Work instruction: Retype the entries below word for word, leaving none out.

[Stored data]

"""

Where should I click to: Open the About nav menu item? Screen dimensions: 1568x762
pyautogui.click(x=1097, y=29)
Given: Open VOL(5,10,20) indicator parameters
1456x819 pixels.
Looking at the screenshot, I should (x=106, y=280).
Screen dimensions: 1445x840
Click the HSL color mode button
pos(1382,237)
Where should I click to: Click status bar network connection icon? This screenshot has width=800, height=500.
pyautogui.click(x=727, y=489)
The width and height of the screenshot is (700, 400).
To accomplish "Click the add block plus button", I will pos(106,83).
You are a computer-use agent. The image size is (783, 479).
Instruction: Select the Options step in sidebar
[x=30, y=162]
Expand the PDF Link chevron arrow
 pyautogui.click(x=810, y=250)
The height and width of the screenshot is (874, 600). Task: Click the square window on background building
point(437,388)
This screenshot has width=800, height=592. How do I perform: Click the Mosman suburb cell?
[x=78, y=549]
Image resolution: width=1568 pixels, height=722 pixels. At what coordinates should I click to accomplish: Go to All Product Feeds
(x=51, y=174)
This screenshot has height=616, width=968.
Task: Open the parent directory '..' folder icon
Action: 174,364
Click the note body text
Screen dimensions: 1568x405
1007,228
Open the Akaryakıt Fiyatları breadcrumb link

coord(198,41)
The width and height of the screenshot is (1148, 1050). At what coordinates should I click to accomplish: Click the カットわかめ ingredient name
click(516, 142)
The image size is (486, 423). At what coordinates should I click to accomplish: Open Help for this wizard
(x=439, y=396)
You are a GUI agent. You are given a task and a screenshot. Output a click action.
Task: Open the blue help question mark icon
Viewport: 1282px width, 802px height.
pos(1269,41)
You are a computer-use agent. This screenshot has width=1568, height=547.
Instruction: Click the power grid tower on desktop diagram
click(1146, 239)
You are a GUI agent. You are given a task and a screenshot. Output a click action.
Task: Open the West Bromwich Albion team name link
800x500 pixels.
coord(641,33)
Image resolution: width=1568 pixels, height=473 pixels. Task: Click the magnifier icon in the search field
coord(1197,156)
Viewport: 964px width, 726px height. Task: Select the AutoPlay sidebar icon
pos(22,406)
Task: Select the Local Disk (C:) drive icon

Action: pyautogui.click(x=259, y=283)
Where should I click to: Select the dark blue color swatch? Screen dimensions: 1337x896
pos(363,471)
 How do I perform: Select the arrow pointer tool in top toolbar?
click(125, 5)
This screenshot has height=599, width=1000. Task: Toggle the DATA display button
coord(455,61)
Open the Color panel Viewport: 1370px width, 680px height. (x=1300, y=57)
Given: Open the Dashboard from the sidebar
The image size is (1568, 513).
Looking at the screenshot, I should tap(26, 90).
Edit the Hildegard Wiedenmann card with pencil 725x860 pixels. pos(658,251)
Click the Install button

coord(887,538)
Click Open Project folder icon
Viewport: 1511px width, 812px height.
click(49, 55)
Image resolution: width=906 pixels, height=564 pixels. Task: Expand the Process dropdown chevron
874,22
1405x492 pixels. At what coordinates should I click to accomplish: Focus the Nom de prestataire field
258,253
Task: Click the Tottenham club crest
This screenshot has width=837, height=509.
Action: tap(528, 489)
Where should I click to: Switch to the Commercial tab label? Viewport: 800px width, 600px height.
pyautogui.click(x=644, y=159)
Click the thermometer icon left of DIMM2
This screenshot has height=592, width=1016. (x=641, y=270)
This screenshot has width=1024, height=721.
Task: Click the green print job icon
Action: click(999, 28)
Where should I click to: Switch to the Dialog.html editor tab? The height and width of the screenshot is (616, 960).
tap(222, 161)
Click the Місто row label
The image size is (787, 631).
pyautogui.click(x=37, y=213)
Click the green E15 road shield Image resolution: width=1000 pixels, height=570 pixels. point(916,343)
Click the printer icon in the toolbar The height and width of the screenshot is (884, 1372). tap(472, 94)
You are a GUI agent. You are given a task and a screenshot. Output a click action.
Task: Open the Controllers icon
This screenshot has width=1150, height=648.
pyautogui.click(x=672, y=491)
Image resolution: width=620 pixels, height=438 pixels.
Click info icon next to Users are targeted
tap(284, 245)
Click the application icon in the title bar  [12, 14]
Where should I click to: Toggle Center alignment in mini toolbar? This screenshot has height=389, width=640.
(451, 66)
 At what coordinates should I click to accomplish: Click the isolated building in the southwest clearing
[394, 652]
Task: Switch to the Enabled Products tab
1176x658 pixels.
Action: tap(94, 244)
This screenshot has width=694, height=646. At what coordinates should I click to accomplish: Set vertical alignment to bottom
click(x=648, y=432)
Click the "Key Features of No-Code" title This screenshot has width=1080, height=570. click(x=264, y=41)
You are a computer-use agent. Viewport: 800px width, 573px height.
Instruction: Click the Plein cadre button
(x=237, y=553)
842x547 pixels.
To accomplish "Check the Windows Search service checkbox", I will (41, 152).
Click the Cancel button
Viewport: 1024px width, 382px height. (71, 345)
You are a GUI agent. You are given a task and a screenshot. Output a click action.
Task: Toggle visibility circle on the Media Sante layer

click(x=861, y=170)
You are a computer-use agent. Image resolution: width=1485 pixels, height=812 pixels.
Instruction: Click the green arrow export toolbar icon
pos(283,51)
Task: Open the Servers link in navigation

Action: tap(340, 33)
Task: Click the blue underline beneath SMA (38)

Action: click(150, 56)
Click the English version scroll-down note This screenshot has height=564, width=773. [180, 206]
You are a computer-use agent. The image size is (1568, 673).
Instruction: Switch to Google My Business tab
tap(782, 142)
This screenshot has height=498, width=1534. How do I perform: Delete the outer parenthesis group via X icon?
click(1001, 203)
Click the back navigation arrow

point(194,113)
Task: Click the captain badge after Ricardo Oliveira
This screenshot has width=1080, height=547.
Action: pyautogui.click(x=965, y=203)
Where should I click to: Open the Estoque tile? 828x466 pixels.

"""

Answer section:
Where should I click to: Open the About nav menu item? Screen dimensions: 1568x762
pyautogui.click(x=1097, y=29)
Given: Open VOL(5,10,20) indicator parameters
1456x819 pixels.
Looking at the screenshot, I should (x=106, y=280).
Screen dimensions: 1445x840
Click the HSL color mode button
pos(1382,237)
Where should I click to: Click status bar network connection icon? This screenshot has width=800, height=500.
pyautogui.click(x=727, y=489)
The width and height of the screenshot is (700, 400).
To accomplish "Click the add block plus button", I will pos(106,83).
You are a computer-use agent. The image size is (783, 479).
Instruction: Select the Options step in sidebar
[x=30, y=162]
Expand the PDF Link chevron arrow
 pyautogui.click(x=810, y=250)
The height and width of the screenshot is (874, 600). Task: Click the square window on background building
point(437,388)
This screenshot has width=800, height=592. How do I perform: Click the Mosman suburb cell?
[x=78, y=549]
Image resolution: width=1568 pixels, height=722 pixels. At what coordinates should I click to accomplish: Go to All Product Feeds
(x=51, y=174)
This screenshot has height=616, width=968.
Task: Open the parent directory '..' folder icon
Action: 174,364
Click the note body text
Screen dimensions: 1568x405
1007,228
Open the Akaryakıt Fiyatları breadcrumb link

coord(198,41)
The width and height of the screenshot is (1148, 1050). At what coordinates should I click to accomplish: Click the カットわかめ ingredient name
click(516, 142)
The image size is (486, 423). At what coordinates should I click to accomplish: Open Help for this wizard
(x=439, y=396)
You are a GUI agent. You are given a task and a screenshot. Output a click action.
Task: Open the blue help question mark icon
Viewport: 1282px width, 802px height.
pos(1269,41)
You are a computer-use agent. This screenshot has width=1568, height=547.
Instruction: Click the power grid tower on desktop diagram
click(1146, 239)
You are a GUI agent. You are given a task and a screenshot. Output a click action.
Task: Open the West Bromwich Albion team name link
800x500 pixels.
coord(641,33)
Image resolution: width=1568 pixels, height=473 pixels. Task: Click the magnifier icon in the search field
coord(1197,156)
Viewport: 964px width, 726px height. Task: Select the AutoPlay sidebar icon
pos(22,406)
Task: Select the Local Disk (C:) drive icon

Action: pyautogui.click(x=259, y=283)
Where should I click to: Select the dark blue color swatch? Screen dimensions: 1337x896
pos(363,471)
 How do I perform: Select the arrow pointer tool in top toolbar?
click(125, 5)
This screenshot has height=599, width=1000. Task: Toggle the DATA display button
coord(455,61)
Open the Color panel Viewport: 1370px width, 680px height. (x=1300, y=57)
Given: Open the Dashboard from the sidebar
The image size is (1568, 513).
Looking at the screenshot, I should tap(26, 90).
Edit the Hildegard Wiedenmann card with pencil 725x860 pixels. pos(658,251)
Click the Install button

coord(887,538)
Click Open Project folder icon
Viewport: 1511px width, 812px height.
click(49, 55)
Image resolution: width=906 pixels, height=564 pixels. Task: Expand the Process dropdown chevron
874,22
1405x492 pixels. At what coordinates should I click to accomplish: Focus the Nom de prestataire field
258,253
Task: Click the Tottenham club crest
This screenshot has width=837, height=509.
Action: tap(528, 489)
Where should I click to: Switch to the Commercial tab label? Viewport: 800px width, 600px height.
pyautogui.click(x=644, y=159)
Click the thermometer icon left of DIMM2
This screenshot has height=592, width=1016. (x=641, y=270)
This screenshot has width=1024, height=721.
Task: Click the green print job icon
Action: click(999, 28)
Where should I click to: Switch to the Dialog.html editor tab? The height and width of the screenshot is (616, 960).
tap(222, 161)
Click the Місто row label
The image size is (787, 631).
pyautogui.click(x=37, y=213)
Click the green E15 road shield Image resolution: width=1000 pixels, height=570 pixels. point(916,343)
Click the printer icon in the toolbar The height and width of the screenshot is (884, 1372). tap(472, 94)
You are a GUI agent. You are given a task and a screenshot. Output a click action.
Task: Open the Controllers icon
This screenshot has width=1150, height=648.
pyautogui.click(x=672, y=491)
Image resolution: width=620 pixels, height=438 pixels.
Click info icon next to Users are targeted
tap(284, 245)
Click the application icon in the title bar  [12, 14]
Where should I click to: Toggle Center alignment in mini toolbar? This screenshot has height=389, width=640.
(451, 66)
 At what coordinates should I click to accomplish: Click the isolated building in the southwest clearing
[394, 652]
Task: Switch to the Enabled Products tab
1176x658 pixels.
Action: tap(94, 244)
This screenshot has width=694, height=646. At what coordinates should I click to accomplish: Set vertical alignment to bottom
click(x=648, y=432)
Click the "Key Features of No-Code" title This screenshot has width=1080, height=570. click(x=264, y=41)
You are a computer-use agent. Viewport: 800px width, 573px height.
Instruction: Click the Plein cadre button
(x=237, y=553)
842x547 pixels.
To accomplish "Check the Windows Search service checkbox", I will (41, 152).
Click the Cancel button
Viewport: 1024px width, 382px height. (71, 345)
You are a GUI agent. You are given a task and a screenshot. Output a click action.
Task: Toggle visibility circle on the Media Sante layer

click(x=861, y=170)
You are a computer-use agent. Image resolution: width=1485 pixels, height=812 pixels.
Instruction: Click the green arrow export toolbar icon
pos(283,51)
Task: Open the Servers link in navigation

Action: tap(340, 33)
Task: Click the blue underline beneath SMA (38)

Action: click(150, 56)
Click the English version scroll-down note This screenshot has height=564, width=773. [180, 206]
You are a computer-use agent. The image size is (1568, 673).
Instruction: Switch to Google My Business tab
tap(782, 142)
This screenshot has height=498, width=1534. How do I perform: Delete the outer parenthesis group via X icon?
click(1001, 203)
Click the back navigation arrow

point(194,113)
Task: Click the captain badge after Ricardo Oliveira
This screenshot has width=1080, height=547.
Action: pyautogui.click(x=965, y=203)
Where should I click to: Open the Estoque tile? 828x466 pixels.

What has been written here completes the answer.